The article also points out that in terms of medals per capita, India ranks last of the countries that have won any medals. India had won only six medals in the 2012 Olympic Games, while none was gold.

Some other media reports have blamed the Indian culture as being a hindrance in local sports development which has reflected in lack of success in successive Olympic. They say most families in India stop children from taking part in high-level competitions and blame cricket as being an impediment for children not taking to other sports.

The Indian government should take the comments of international media in the right spirit and evolve a policy that encourages sports in schools and colleges. Usain Bolt credited the school system in Jamaica for his success.

Many studies have shown that the reasons for the lack of sports culture in India are due to Indian parents being averse to their children pursuing sports. They encourage their children to become engineers, doctors, accountants or lawyers, as they feel that sports cannot give financial security.

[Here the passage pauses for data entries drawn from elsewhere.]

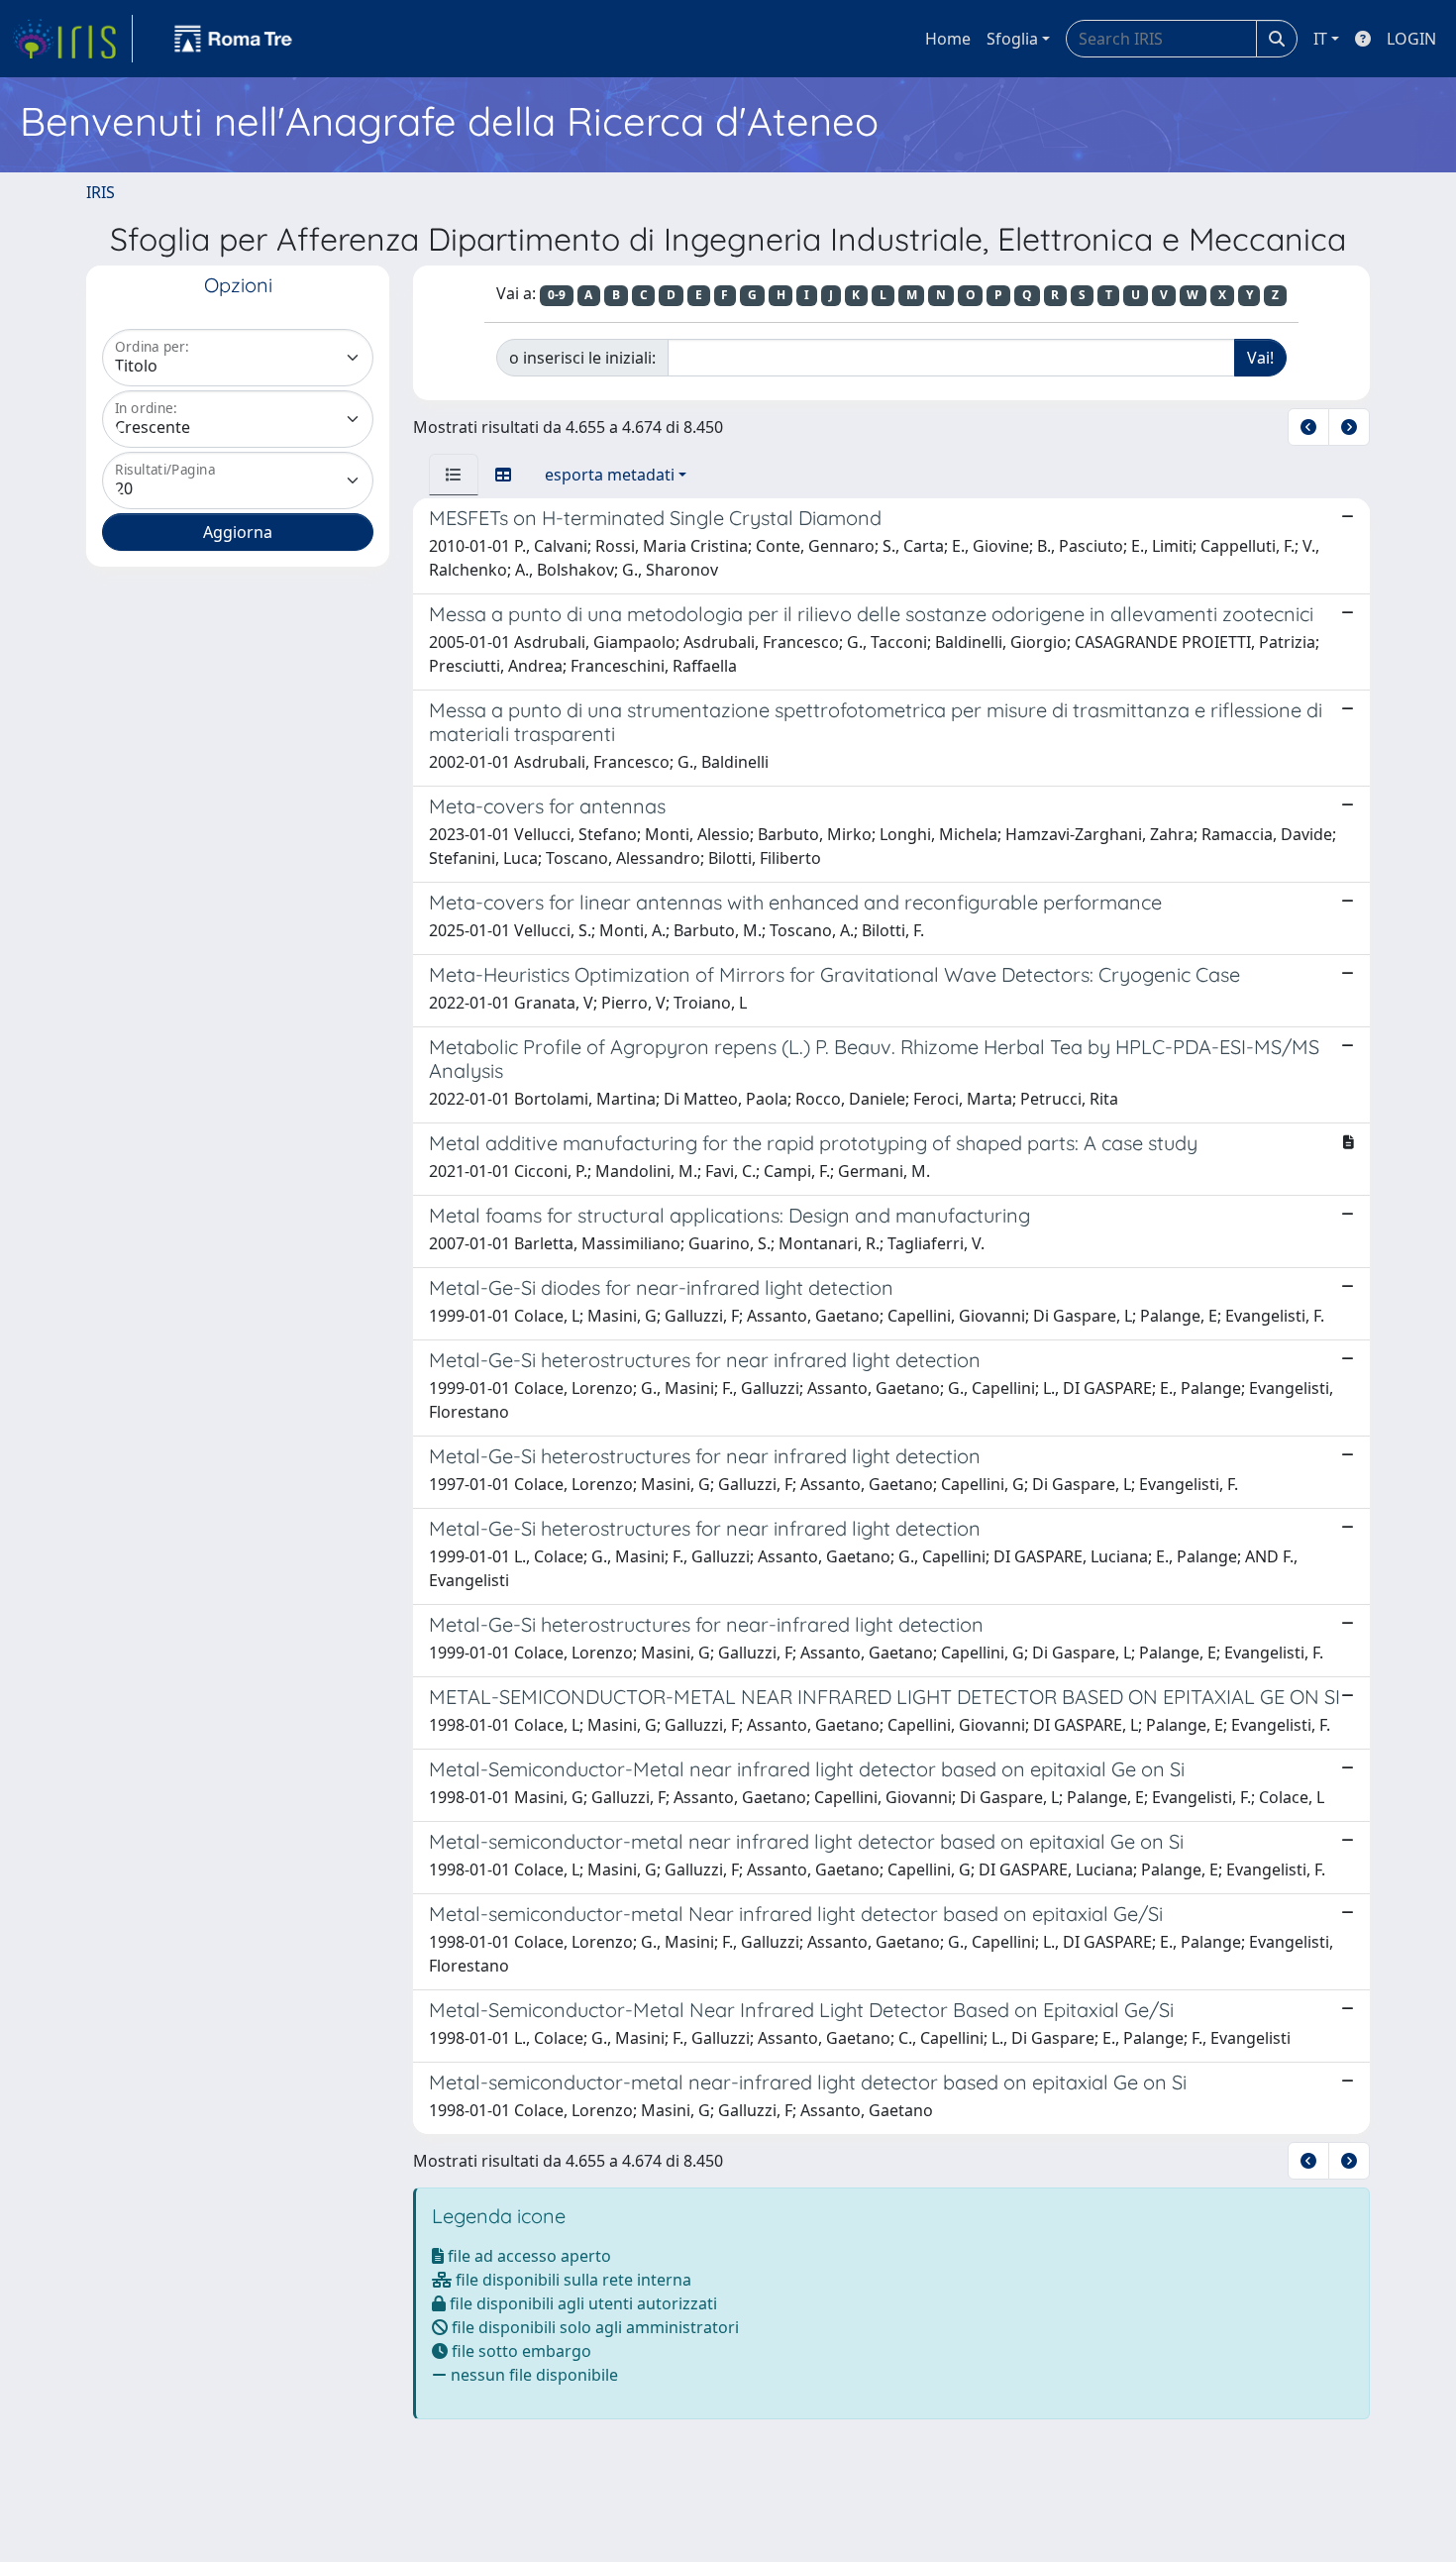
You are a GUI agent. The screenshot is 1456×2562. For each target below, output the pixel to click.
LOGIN (1411, 39)
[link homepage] (72, 38)
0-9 (557, 294)
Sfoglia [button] (1012, 39)
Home (948, 39)
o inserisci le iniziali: (582, 358)
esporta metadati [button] (610, 474)
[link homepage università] (234, 38)
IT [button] (1320, 39)
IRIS (100, 192)
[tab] (453, 474)
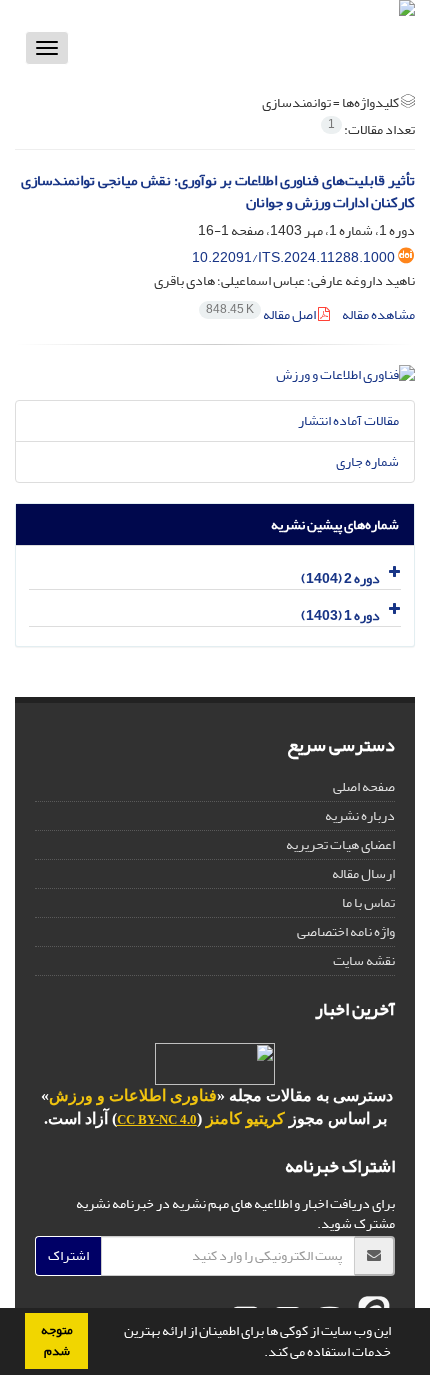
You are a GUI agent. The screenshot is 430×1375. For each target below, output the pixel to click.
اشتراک (68, 1255)
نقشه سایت (364, 960)
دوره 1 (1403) (340, 615)
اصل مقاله (262, 314)
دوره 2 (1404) (340, 578)
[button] (259, 1354)
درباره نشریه (360, 815)
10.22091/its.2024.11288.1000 (293, 257)
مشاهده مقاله (378, 314)
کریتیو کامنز (245, 1118)
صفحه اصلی (364, 786)
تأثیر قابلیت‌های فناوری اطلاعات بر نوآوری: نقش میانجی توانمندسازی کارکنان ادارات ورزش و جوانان (218, 192)
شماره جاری (367, 461)
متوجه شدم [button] (57, 1340)
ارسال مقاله (363, 873)
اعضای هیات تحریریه (340, 844)
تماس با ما (368, 902)
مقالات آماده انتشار (348, 420)
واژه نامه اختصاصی (346, 931)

It is here that India needs to take a leaf out of China's sports policy. They need to build world-class sports centers, provide world-class facilities for training, make the best sports equipment available for the budding sportspersons and lastly, hire top class foreign coaches.

China has over 850,000 gyms and more than 3,000 specialized sports facilities. India should not hesitate to seek China's assistance in building good sports facilities and also provide their coaches to spot talent in schools so that they can be nurtured by the sports federations to become top-class athletes.

Finally, India is participating in very few events in the Olympic Games and, if they want to improve the medal tally in future Olympics, they need to encourage children to take up cycling, gymnastics, swimming and diving to improve their medal chances. Too many children now are dedicating their time to sports that they enjoy such as cricket and football, or for studying for a prosperous future, rather than being trained for Olympic events.

A well thought-out policy with a heavy investment in sports can enable India to get success in future Olympics. All that is required is political will in handing over the control of sports federations to professional sportsmen with good administrative experience.